Document text:

________________________________________

# weather up date



## H2H1 (Mar 8, 2008)

Ok who sent the snow, it 32 now and was snowing this morning, but it want stick:laugh: last weekend it was 70 now it's 35. And I thought we was having an eary spring oh well it will warm back up in the up coming weeks


----------



## Steve H (Mar 8, 2008)

RE: weather up date

Blame it on Al Gore!


----------



## utmtman (Mar 8, 2008)

Re: weather up date

I second that motion Steve.  LOL, I was in Georgia once in the 70's and it snowed, everyone parked their cars right where they were sitting.  Good grief and it was cleared and melted an hour later.  Heck back home here we dont even slow down until its a foot deep.  Snicker snicker


----------



## DL Rupper (Mar 8, 2008)

Re: weather up date

We had fun at the Savannah, Ga Wal-Mart yesterday.  The alarm went off and then they announced a Tornado warning.  The tornado was over Skidaway Island.  3 days before we checked out site vacancies at the Skidaway Island State Park.  Glad they didn't have any for the next 2 mos.  That might have been dicey.

________________________________________

Information supplied:

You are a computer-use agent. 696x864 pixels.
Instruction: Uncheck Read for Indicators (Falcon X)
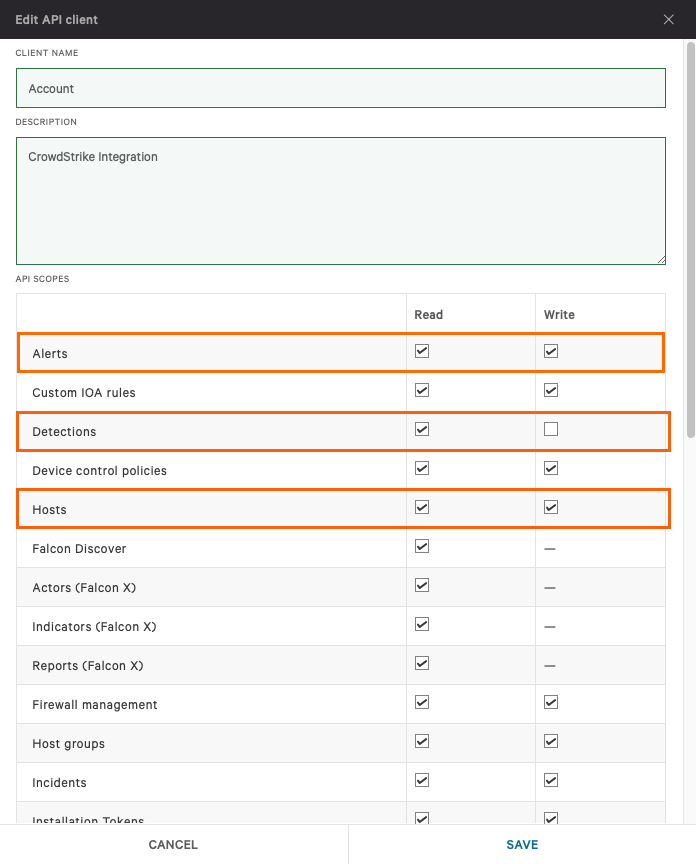pyautogui.click(x=421, y=624)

________________________________________

Given instruction 1: Rewrite the weather forum thread starting with "I second that" and going on through "have been dicey.", putting "Tybee Island" in place of "Skidaway Island".
Given instruction 2: Continue the weather forum thread after its last post.

Reply 1:
I second that motion Steve.  LOL, I was in Georgia once in the 70's and it snowed, everyone parked their cars right where they were sitting.  Good grief and it was cleared and melted an hour later.  Heck back home here we dont even slow down until its a foot deep.  Snicker snicker


----------



## DL Rupper (Mar 8, 2008)

Re: weather up date

We had fun at the Savannah, Ga Wal-Mart yesterday.  The alarm went off and then they announced a Tornado warning.  The tornado was over Tybee Island.  3 days before we checked out site vacancies at the Tybee Island State Park.  Glad they didn't have any for the next 2 mos.  That might have been dicey.

Reply 2:
My kids are at 18 inches of snow in Ohio.  Gee this Global Warming sure is fun.  This has been the coldest winter (GLOBAL) on record in the last 100 years.


----------



## Guest (Mar 8, 2008)

Re: weather up date

see Hollis that's what u get for kidding me about working in freezing temps  :laugh: ,, hey u know i'm just kidding ,, we got 3 inches here ,, but it was gone buy sunset ,,, but MAN is it cold now ,, clear sky's and only a whopping 19 degrees ,, better get out the sun screen  :bleh:  :laugh:  :laugh:    :evil:


----------



## DARLING (Mar 11, 2008)

Re: weather up date

Its GLOBAL WARMING, don't you know.   WE get cold before we get hot.  or something like that  
Darlin


----------



## krautdog (Mar 11, 2008)

RE: weather up date

We got a good 18", not to mention the drifts, here in the suburbs of Cleveland over the weekend. The snow is piled so high, my driveway looks like the grand canyon. On Saturday morning, my wife was online looking for jobs in Houston for me! Our campsite opens on April 15th and I'm counting down the days.


----------



## H2H1 (Mar 11, 2008)

Re: weather up date

well it in the high 60 today and suppose to be in the 70 this weekend. I don't blame you for wanting to get HOUSTON to get away from all that snow, anyway best of luck on your job hunting.


----------



## C Nash (Mar 11, 2008)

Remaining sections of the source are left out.